AV's Intern Team | September 2, 2020 | No Comments
On July 29, the U.S. Environmental Protection Agency finalized a rule change that allows electric utilities to continue dumping coal ash into unlined storage ponds for an additional six months. This extension is the first of five changes the EPA plans to make regarding Obama-era coal ash storage regulations, according to the Engineering News-Record. National environmental organizations Sierra Club and Earthjustice plan to challenge the change in court.
“The final rule boils down to giving industry more time to operate surface impoundments, despite the court ruling,” Earthjustice attorney Lisa Evans told E&E News. “Their highest priority is to serve the interest of the coal electric industry.”
In 2015, the Obama administration issued a closure deadline of April 2019 for unlined coal ash ponds — but allowed unlined ponds with no recorded groundwater contamination to operate indefinitely. A federal court ruled these standards as too lenient in 2018, and the EPA states that the July 2020 rule change adheres to this ruling.

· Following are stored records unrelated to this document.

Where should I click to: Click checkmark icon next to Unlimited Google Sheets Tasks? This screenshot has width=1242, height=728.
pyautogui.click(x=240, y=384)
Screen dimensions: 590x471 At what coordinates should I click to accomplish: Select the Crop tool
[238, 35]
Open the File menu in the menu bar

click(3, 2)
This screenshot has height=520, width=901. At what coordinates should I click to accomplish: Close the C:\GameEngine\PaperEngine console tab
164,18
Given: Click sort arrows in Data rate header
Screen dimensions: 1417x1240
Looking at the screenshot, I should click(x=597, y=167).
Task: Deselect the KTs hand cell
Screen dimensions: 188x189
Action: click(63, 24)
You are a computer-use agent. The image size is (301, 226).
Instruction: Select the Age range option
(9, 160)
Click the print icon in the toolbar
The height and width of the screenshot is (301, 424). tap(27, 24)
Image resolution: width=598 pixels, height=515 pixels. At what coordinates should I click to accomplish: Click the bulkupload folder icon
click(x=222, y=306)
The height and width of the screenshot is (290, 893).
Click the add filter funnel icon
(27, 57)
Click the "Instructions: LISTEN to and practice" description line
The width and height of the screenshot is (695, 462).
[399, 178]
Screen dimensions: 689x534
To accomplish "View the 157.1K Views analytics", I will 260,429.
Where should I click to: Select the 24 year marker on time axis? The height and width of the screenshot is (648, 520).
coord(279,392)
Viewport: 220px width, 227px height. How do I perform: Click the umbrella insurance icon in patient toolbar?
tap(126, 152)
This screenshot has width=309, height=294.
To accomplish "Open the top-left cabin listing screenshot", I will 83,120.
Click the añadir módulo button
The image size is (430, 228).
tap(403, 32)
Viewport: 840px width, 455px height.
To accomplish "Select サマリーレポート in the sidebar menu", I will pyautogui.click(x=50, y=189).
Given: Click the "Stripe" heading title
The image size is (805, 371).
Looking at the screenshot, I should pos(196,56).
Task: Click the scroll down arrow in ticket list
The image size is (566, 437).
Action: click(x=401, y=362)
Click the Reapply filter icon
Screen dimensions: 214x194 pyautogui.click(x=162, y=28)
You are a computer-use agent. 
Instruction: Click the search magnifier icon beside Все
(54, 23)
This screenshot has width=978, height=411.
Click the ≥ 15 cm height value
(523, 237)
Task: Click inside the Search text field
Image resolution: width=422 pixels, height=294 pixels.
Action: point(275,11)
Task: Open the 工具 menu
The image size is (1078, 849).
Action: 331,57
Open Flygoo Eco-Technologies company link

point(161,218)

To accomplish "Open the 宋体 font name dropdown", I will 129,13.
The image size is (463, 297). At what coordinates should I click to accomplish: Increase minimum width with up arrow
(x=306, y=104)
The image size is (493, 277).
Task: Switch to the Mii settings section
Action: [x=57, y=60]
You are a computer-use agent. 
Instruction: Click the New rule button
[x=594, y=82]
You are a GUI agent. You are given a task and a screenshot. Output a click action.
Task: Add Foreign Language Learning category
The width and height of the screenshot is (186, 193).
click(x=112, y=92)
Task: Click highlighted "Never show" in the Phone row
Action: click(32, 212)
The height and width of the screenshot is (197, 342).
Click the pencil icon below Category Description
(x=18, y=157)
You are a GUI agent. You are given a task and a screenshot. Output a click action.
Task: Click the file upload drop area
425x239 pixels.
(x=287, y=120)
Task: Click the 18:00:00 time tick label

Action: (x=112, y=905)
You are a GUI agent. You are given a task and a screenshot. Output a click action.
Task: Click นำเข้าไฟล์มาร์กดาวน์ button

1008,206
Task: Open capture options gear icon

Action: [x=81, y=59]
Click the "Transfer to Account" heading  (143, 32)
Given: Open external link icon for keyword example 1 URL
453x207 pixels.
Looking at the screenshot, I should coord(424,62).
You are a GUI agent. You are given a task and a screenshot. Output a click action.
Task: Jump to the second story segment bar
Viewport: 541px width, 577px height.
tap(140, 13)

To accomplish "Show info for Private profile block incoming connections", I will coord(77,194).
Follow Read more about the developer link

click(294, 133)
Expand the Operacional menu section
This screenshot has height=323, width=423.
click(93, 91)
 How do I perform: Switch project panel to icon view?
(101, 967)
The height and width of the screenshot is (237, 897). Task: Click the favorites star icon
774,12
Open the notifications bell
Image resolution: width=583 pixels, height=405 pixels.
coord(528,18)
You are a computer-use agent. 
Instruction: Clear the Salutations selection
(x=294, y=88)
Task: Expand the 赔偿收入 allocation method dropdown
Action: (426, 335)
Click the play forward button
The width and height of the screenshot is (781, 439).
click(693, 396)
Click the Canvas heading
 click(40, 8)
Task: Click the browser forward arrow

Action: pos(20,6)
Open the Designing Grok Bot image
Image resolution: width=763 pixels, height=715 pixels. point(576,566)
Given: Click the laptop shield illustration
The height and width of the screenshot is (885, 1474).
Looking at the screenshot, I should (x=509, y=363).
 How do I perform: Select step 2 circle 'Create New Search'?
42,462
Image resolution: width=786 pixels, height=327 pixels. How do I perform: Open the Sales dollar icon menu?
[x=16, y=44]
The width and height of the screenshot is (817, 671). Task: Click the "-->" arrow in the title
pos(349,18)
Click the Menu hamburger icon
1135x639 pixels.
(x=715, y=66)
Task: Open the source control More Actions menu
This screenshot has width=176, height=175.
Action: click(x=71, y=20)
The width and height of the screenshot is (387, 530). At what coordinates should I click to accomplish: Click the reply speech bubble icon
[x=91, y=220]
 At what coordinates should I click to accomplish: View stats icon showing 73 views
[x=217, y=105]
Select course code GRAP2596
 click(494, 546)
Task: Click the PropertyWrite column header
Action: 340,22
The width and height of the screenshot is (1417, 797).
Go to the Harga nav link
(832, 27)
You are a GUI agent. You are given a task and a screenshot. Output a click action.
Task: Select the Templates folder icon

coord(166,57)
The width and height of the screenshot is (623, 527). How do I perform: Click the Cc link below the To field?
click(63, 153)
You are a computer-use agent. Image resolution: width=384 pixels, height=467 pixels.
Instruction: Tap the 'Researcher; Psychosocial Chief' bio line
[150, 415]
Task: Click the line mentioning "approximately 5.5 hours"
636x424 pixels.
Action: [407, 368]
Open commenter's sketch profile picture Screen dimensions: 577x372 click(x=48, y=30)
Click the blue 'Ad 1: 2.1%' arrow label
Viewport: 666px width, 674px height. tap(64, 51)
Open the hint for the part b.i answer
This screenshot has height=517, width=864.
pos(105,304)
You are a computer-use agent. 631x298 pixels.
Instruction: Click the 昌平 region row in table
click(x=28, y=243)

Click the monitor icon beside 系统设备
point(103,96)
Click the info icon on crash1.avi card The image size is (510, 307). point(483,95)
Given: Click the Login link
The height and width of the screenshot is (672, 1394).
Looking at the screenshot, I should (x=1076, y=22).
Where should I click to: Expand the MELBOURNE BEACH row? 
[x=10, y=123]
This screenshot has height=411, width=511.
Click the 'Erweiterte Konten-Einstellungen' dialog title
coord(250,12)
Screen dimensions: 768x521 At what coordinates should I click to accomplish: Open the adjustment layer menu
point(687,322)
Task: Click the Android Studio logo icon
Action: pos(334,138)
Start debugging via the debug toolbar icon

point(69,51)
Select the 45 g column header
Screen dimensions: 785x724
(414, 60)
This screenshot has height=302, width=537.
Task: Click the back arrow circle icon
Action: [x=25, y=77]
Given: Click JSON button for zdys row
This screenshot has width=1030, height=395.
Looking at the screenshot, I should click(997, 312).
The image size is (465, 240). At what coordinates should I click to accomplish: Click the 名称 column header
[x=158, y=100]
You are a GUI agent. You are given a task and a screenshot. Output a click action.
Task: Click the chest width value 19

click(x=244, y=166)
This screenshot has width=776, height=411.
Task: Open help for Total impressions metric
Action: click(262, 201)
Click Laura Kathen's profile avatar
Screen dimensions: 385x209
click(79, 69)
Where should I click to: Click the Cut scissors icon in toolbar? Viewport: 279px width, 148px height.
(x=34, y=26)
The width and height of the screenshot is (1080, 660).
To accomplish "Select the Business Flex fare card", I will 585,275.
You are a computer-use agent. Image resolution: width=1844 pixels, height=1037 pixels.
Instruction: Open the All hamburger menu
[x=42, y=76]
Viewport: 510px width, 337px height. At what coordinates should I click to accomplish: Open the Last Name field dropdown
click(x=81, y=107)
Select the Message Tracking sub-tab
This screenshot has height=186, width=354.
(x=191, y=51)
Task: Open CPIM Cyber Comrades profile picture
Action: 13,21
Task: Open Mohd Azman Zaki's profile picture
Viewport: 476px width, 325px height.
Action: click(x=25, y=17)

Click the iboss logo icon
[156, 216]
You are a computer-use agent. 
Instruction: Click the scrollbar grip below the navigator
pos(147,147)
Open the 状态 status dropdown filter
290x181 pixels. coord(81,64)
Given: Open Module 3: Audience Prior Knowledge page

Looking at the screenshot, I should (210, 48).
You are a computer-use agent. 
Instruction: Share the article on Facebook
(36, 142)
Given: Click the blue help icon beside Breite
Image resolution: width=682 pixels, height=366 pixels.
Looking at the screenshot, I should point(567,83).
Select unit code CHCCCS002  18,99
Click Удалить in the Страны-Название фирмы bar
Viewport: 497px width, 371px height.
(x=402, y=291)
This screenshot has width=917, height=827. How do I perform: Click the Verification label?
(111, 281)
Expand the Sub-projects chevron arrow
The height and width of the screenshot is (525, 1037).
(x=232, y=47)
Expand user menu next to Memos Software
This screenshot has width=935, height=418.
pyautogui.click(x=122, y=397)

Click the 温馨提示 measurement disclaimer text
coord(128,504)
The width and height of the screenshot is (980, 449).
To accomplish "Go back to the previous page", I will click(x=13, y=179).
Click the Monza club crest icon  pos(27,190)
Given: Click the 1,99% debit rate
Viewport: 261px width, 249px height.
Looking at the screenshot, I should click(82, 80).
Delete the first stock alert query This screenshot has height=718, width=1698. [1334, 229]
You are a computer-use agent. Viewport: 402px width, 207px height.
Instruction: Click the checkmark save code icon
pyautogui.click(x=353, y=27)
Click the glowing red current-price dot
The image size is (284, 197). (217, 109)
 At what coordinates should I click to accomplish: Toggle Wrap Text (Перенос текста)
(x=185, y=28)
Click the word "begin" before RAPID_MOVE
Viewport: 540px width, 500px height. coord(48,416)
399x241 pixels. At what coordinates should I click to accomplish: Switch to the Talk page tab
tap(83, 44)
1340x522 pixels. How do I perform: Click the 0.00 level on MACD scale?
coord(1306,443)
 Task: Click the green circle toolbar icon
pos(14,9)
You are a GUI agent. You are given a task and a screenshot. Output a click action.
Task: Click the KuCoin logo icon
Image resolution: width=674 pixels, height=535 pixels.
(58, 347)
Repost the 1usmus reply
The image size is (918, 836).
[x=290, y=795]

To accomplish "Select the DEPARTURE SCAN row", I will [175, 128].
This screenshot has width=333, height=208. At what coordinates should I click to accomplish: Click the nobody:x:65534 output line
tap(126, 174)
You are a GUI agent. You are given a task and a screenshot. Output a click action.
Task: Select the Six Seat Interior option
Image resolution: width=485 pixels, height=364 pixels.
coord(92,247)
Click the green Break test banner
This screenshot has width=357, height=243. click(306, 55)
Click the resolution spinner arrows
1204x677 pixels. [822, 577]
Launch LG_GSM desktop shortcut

This new rule specifies that all unlined ponds must retrofit or close, not just those with groundwater contamination above regulatory levels. The classification of “unlined” now also includes clay-lined impoundments, meaning that these impoundments must be retrofitted or closed as well. The EPA also finalized rules making groundwater monitoring data more accessible to the public. The revised date of April 2021 for these changes and closures of pond locations was determined after reviewing construction timeline information and finding that not all utilities would be able to meet the original 2020 deadline, according to the EPA.
The EPA will give some utilities through fall 2024 to close coal ash ponds if they are able to demonstrate a need for more time. Additionally, the agency is giving operators with coal ash ponds greater than 40 acres until 2028 to close the sites. Lisa Evans with Earthjustice told E&E News that companies with these larger ponds would have the opportunity to file for additional extensions through 2038.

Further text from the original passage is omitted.